Your response should be an exact reproduction of the data below, beginning at the line containing "The height and width of the screenshot is (859, 1054)." and ending with the final line.

● ● ●

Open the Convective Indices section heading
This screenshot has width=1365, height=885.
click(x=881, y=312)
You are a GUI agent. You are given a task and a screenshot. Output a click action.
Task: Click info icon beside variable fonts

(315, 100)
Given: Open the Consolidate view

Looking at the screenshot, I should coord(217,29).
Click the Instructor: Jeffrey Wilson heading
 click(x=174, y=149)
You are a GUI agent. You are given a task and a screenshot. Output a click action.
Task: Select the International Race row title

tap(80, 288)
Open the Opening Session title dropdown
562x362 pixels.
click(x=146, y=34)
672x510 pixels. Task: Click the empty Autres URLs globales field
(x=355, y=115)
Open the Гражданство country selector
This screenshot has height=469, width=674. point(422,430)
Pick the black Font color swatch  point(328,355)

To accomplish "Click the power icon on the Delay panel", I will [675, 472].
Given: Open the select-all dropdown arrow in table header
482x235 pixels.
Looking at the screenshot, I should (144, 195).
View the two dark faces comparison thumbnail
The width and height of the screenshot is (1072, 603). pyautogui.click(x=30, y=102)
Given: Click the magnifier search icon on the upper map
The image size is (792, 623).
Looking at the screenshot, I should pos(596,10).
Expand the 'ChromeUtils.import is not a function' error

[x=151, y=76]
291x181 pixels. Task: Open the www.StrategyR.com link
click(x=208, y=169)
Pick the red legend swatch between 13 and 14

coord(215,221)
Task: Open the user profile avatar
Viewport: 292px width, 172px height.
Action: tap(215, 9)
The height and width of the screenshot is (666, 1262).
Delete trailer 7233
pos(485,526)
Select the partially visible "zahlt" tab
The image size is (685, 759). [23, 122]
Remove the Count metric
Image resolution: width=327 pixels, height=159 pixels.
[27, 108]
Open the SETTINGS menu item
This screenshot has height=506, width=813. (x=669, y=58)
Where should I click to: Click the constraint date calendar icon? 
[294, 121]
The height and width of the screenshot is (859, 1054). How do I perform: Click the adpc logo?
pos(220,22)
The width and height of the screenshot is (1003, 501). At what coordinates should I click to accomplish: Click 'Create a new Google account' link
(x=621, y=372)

● ● ●

FINAL ANSWER =>
The height and width of the screenshot is (859, 1054). How do I perform: Click the adpc logo?
pos(220,22)
The width and height of the screenshot is (1003, 501). At what coordinates should I click to accomplish: Click 'Create a new Google account' link
(x=621, y=372)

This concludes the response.